Cette interrogation s’avère particulièrement nécessaire dès lors qu’elle est appliquée à une aire culturelle, le monde arabe et musulman, régulièrement considérée de l’extérieur comme l’épicentre des dynamiques politiques et culturelles de la violence contemporaine, si ce n’est comme l’espace de manifestation d’une propension atemporelle à la violence. En prenant la violence comme thème, ce séminaire entend au contraire extraire la réflexion du prisme culturaliste, si fréquemment à l’œuvre dans les représentations médiatiques occidentales des mondes arabes et musulmans, et mettre à l’épreuve les concepts généraux et les outils ordinaires des sciences sociales, à partir de nos spécialités disciplinaires respectives (histoire, sociologie, anthropologie, littérature, science politique, géographie, linguistique).
Ce séminaire, pluridisciplinaire, n’a toutefois pas pour ambition de passer en revue tous les paradigmes dans lesquels la violence a été pensée et étudiée. Nous nous proposons, plus modestement, de déplier différentes dimensions d’un phénomène le plus souvent réduit, lorsqu’il s’agit des mondes arabes et musulmans, à ses manifestations religieuses et politiques. Ce faisant, nous entendons interroger non seulement la polymorphie et la polysémie d’une notion, mais surtout sa capacité heuristique et les potentielles limites de cette dernière.
Les séances seront organisées autour de trois principaux axes de réflexion :
- Les formes de la violence
Il s’agira en premier lieu de considérer la multiplicité des formes de violence, moins pour en établir la typologie que pour interroger les configurations historiques dans lesquelles elles prennent place, les modalités par lesquelles elles s’exercent et les rapports qu’elles entretiennent entre elles. De la violence pulsionnelle permettant une décharge d’agressivité à la violence ritualisée à des fins d’intégration sociale et d’exorcisme de la violence latente, des violences d’Etat à l’œuvre au sein de l’institution policière ou carcérale aux violences politiques des acteurs non-étatiques, de la violence structurelle du système socio-économique aux diverses formes de violence interpersonnelle sur les lieux de travail ou au sein de la famille, nous nous intéresserons aux ressorts, aux articulations – souvent dialectiques - et aux passages entre différentes types de violence, mais aussi entre différents « répertoires de la violence » (Tilly, 1996), entendus comme ensembles historiquement constitués de façons de faire violence.

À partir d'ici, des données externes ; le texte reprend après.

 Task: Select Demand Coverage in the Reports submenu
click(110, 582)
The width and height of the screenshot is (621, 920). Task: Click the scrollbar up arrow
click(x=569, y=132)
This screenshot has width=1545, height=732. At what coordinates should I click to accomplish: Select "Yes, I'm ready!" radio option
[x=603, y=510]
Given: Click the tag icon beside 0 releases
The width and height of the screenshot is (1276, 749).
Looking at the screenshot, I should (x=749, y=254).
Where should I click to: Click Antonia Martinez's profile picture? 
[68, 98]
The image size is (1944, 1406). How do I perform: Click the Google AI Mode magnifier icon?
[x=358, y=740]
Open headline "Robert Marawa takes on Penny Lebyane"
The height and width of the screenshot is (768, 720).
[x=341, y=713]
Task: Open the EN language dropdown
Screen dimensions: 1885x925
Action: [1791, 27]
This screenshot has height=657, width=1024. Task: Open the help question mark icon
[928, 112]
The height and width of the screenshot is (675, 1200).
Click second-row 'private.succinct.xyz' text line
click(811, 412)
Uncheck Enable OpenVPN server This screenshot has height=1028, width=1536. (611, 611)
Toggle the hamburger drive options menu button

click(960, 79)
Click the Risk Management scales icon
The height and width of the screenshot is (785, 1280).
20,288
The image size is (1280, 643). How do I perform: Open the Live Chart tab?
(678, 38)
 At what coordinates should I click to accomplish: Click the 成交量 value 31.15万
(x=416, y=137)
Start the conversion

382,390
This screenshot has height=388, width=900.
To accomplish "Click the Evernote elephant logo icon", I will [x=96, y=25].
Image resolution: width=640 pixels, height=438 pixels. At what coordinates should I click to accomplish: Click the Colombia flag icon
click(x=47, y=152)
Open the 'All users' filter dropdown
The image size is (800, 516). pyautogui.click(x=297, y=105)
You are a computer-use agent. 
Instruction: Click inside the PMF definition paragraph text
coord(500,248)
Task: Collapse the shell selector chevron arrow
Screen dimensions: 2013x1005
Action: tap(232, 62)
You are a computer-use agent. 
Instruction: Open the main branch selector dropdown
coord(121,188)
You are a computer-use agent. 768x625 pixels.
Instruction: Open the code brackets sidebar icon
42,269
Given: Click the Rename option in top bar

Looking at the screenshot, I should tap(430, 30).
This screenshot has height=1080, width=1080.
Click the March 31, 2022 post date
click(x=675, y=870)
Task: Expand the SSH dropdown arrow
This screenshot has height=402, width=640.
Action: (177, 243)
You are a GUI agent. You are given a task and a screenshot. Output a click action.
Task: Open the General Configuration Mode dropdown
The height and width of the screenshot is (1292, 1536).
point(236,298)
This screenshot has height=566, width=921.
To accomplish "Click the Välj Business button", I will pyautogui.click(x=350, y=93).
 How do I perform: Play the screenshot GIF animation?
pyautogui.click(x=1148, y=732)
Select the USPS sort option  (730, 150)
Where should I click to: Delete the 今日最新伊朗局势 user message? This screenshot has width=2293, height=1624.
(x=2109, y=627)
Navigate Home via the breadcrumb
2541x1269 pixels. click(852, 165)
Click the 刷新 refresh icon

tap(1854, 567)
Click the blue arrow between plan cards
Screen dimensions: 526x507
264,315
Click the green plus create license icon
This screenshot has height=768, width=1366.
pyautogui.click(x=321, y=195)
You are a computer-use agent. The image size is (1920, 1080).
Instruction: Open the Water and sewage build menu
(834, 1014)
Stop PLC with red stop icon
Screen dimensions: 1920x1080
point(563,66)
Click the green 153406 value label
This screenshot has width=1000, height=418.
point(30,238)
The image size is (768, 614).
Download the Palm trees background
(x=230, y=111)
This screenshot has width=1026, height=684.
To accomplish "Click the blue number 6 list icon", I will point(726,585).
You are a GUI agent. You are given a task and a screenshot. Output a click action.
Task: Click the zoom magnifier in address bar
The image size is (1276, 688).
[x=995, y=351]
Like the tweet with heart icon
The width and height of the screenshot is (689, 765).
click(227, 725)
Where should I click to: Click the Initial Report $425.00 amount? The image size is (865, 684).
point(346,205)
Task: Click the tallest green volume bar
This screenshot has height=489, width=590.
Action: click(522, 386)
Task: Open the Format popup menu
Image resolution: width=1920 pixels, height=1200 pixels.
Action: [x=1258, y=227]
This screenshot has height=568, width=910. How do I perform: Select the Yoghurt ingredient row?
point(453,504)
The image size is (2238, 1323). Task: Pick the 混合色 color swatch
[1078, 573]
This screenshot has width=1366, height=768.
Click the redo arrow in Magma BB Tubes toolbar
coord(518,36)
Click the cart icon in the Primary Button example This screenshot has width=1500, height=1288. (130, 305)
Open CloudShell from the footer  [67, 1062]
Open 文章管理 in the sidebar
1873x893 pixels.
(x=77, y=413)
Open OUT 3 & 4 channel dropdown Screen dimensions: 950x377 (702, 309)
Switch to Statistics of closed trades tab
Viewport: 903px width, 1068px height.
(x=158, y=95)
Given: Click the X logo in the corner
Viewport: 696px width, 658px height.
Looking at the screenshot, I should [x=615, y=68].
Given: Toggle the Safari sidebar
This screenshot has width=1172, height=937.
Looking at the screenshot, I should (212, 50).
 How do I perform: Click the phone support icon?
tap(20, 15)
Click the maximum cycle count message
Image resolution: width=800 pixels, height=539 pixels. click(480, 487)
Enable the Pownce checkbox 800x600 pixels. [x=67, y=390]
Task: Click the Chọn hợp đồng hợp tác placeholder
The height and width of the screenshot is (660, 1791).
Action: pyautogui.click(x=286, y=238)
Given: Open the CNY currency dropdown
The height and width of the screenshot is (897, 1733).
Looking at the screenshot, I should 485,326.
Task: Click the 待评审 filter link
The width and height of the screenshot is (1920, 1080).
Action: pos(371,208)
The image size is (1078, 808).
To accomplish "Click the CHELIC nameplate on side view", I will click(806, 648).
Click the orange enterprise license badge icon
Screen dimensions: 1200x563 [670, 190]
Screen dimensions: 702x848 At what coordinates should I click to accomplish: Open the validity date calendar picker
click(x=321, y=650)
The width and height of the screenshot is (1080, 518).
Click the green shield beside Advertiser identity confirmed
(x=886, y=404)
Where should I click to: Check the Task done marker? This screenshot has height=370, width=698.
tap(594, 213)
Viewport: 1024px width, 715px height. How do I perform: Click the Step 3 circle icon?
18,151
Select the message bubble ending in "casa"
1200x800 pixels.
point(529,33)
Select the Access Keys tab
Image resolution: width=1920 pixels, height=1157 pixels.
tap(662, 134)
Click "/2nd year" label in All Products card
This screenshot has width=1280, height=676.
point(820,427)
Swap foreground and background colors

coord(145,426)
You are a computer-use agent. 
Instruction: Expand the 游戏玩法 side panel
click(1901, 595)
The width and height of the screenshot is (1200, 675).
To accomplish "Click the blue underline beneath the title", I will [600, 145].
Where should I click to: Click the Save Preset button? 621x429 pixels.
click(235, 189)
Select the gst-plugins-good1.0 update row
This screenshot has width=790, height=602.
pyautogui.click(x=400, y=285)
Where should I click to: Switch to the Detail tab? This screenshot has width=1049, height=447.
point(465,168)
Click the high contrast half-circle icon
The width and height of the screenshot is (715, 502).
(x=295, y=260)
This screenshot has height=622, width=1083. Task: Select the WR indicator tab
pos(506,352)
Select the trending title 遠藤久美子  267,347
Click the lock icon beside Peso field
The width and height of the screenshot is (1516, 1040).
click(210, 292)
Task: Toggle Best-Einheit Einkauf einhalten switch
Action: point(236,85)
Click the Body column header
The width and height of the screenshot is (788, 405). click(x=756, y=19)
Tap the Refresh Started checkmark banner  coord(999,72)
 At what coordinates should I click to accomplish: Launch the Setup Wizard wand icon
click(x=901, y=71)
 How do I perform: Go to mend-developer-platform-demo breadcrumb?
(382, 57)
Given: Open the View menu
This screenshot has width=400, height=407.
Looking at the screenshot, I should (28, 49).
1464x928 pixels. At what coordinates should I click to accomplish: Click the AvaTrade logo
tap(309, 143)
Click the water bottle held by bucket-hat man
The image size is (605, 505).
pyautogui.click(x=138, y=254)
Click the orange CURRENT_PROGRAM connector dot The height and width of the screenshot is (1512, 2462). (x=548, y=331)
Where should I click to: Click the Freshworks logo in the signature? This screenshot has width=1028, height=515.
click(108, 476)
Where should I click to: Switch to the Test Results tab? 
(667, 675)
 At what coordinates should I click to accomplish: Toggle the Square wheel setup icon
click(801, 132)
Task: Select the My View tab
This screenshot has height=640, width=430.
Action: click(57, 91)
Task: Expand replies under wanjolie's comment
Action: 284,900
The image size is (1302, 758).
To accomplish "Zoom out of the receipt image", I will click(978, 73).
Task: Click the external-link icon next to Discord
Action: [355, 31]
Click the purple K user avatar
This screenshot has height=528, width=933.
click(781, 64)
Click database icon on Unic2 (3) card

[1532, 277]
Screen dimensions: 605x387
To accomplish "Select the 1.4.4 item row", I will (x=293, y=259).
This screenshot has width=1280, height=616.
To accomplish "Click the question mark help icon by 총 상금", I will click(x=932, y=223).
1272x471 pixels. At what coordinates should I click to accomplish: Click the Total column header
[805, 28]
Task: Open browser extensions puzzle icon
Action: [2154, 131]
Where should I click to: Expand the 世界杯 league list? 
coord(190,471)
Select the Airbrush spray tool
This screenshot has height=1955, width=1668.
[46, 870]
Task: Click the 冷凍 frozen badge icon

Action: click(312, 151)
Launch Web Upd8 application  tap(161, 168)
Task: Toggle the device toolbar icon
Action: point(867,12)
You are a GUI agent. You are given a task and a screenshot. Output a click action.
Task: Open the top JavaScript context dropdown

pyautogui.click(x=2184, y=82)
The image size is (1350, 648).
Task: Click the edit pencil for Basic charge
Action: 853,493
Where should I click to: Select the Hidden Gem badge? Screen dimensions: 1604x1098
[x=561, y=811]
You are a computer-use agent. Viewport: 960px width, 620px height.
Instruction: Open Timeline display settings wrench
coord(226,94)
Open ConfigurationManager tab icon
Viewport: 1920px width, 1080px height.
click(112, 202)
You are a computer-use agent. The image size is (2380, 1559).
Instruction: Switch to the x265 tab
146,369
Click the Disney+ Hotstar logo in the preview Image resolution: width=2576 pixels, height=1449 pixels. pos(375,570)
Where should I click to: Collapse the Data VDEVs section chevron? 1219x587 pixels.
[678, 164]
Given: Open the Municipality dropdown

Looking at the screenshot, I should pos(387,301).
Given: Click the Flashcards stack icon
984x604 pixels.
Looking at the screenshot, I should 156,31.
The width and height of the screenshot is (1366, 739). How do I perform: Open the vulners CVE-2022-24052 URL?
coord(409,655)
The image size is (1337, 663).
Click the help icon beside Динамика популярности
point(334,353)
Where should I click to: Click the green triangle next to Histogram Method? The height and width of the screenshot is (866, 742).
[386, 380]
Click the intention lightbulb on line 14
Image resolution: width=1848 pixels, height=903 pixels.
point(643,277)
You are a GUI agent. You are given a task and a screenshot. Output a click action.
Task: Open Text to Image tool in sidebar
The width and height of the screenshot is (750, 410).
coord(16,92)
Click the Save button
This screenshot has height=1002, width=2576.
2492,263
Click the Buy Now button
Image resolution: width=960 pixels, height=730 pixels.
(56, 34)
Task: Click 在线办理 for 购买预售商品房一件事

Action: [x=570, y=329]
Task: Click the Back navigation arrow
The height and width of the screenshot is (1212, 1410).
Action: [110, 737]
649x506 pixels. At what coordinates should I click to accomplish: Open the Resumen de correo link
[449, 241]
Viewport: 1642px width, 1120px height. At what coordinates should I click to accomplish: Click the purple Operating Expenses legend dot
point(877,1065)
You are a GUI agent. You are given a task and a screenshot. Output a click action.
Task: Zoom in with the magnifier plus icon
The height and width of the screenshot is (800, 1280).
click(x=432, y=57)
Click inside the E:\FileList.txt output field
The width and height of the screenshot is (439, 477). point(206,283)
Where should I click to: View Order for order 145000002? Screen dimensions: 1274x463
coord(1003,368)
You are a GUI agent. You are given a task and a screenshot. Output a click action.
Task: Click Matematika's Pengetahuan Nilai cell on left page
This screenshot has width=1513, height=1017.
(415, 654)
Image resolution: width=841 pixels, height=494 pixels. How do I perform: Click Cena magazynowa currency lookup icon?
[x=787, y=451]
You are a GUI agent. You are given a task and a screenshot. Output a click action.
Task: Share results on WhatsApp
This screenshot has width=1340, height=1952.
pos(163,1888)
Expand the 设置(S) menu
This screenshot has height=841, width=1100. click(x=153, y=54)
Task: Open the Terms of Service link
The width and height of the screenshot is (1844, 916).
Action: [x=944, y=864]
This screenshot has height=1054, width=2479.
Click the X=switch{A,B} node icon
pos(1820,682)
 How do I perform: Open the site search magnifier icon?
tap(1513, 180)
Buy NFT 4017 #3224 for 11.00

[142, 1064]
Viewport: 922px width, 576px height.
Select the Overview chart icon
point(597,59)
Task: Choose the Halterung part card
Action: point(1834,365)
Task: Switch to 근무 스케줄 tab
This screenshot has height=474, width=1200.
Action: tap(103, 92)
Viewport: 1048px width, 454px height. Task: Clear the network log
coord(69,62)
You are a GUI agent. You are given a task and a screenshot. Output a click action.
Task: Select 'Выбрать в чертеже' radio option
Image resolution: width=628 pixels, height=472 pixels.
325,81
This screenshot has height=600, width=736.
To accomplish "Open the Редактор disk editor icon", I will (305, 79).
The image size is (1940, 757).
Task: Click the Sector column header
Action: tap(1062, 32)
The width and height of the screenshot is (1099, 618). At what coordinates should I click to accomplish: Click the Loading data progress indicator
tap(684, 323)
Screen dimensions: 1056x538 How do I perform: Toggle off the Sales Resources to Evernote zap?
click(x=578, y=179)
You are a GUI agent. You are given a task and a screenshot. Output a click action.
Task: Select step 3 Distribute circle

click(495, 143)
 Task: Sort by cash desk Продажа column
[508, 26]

- Socialisations et apprentissages de la violence
A l’encontre des visions naturalistes insistant sur le caractère inné de la violence, nous nous interrogerons en second lieu sur les conditions sociales et historiques de la formation des dispositions à la violence et/ou au consentement à la violence. L’examen de différents lieux d’apprentissage et de socialisation (la famille, l’école, les organisations de jeunesse, la rue…), permettra d’envisager diverses modalités d’habituation à la violence, avec une attention particulière portée au corps comme cible privilégiée de leur exercice.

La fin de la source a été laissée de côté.